++++ DATASET RECORDS

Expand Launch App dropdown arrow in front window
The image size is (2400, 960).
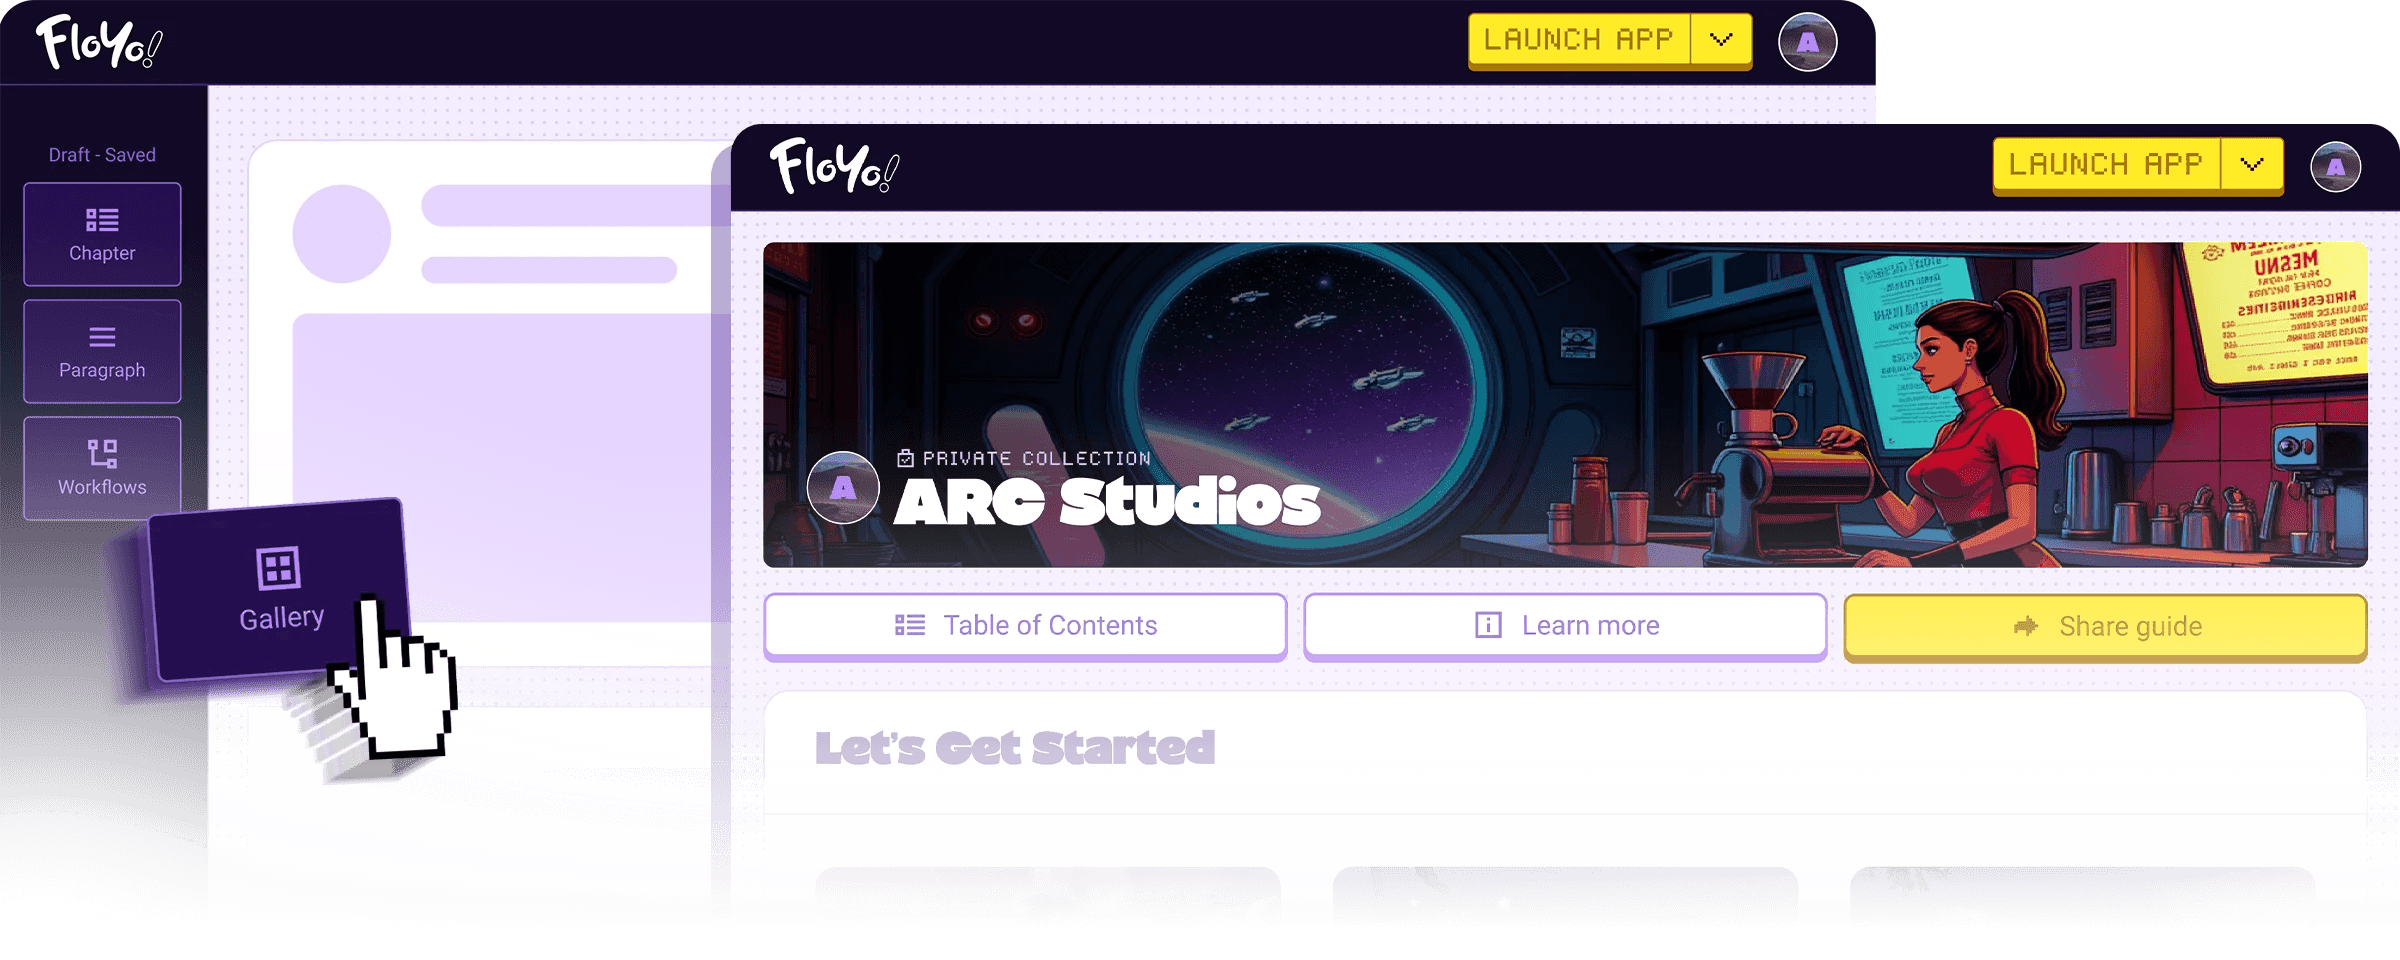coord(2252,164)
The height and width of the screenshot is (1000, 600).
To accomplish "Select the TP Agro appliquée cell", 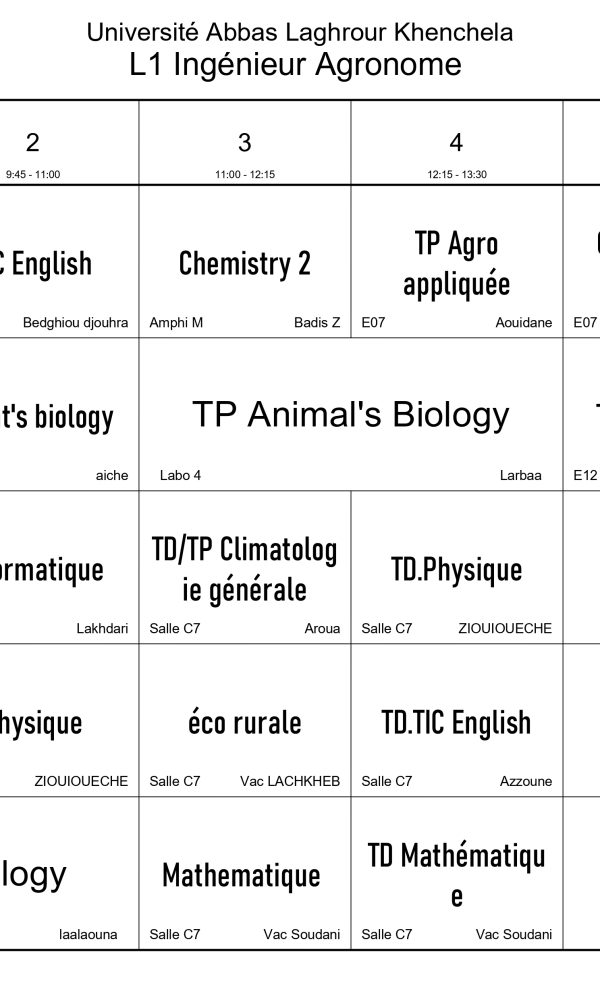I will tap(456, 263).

++++++++
++++ DATASET RECORDS

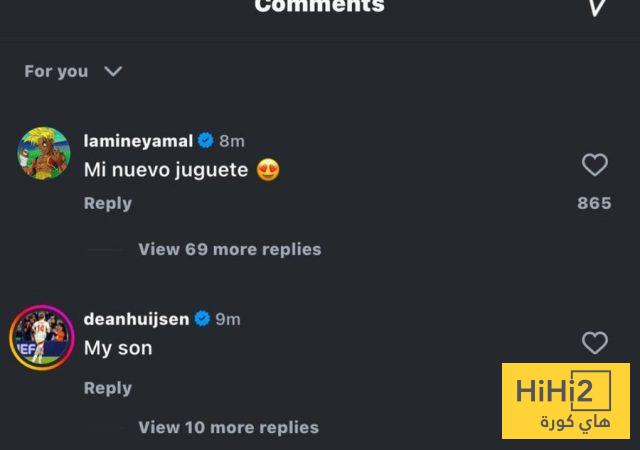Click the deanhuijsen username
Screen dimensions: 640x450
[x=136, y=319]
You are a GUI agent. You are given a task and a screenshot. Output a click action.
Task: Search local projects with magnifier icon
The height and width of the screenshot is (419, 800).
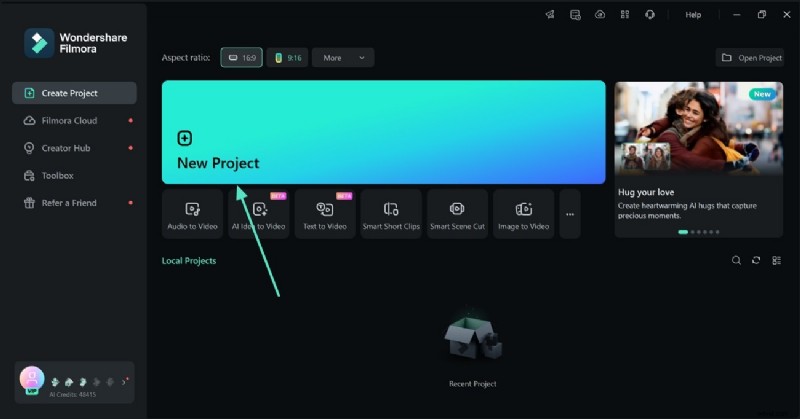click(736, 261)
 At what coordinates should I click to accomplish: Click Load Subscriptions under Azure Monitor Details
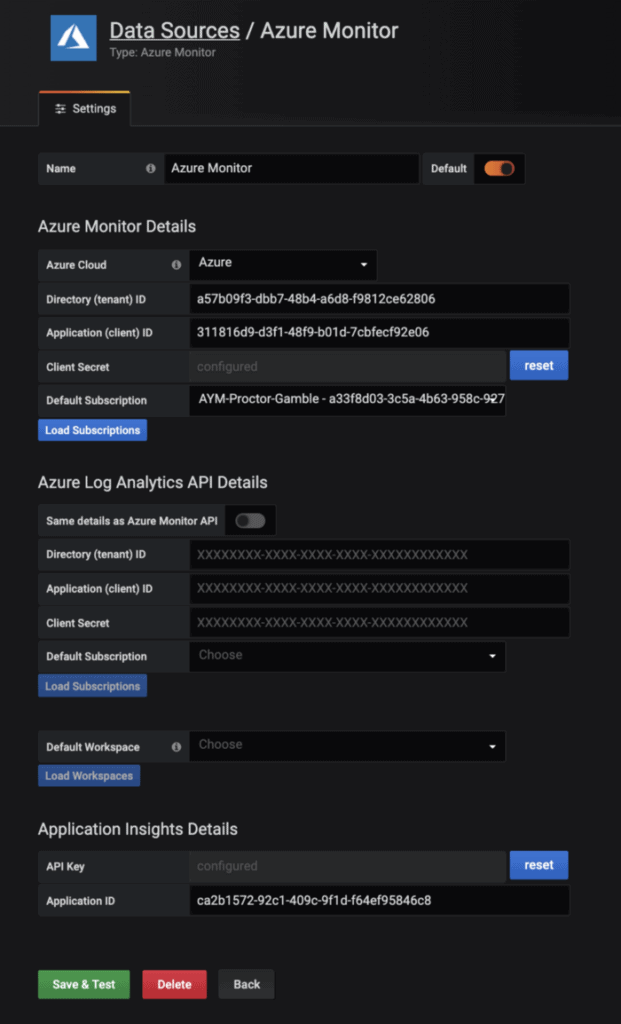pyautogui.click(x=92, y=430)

++++++++

Please turn the lines from the one holding "Click the deanhuijsen username" through the one holding "pyautogui.click(x=92, y=430)", inclusive, into a JSON list of strings, one string per line, skipping blank lines. Leave the pictures out of the list.

[
  "Click the deanhuijsen username",
  "Screen dimensions: 640x450",
  "[x=136, y=319]",
  "You are a GUI agent. You are given a task and a screenshot. Output a click action.",
  "Task: Search local projects with magnifier icon",
  "The height and width of the screenshot is (419, 800).",
  "click(736, 261)",
  " At what coordinates should I click to accomplish: Click Load Subscriptions under Azure Monitor Details",
  "pyautogui.click(x=92, y=430)"
]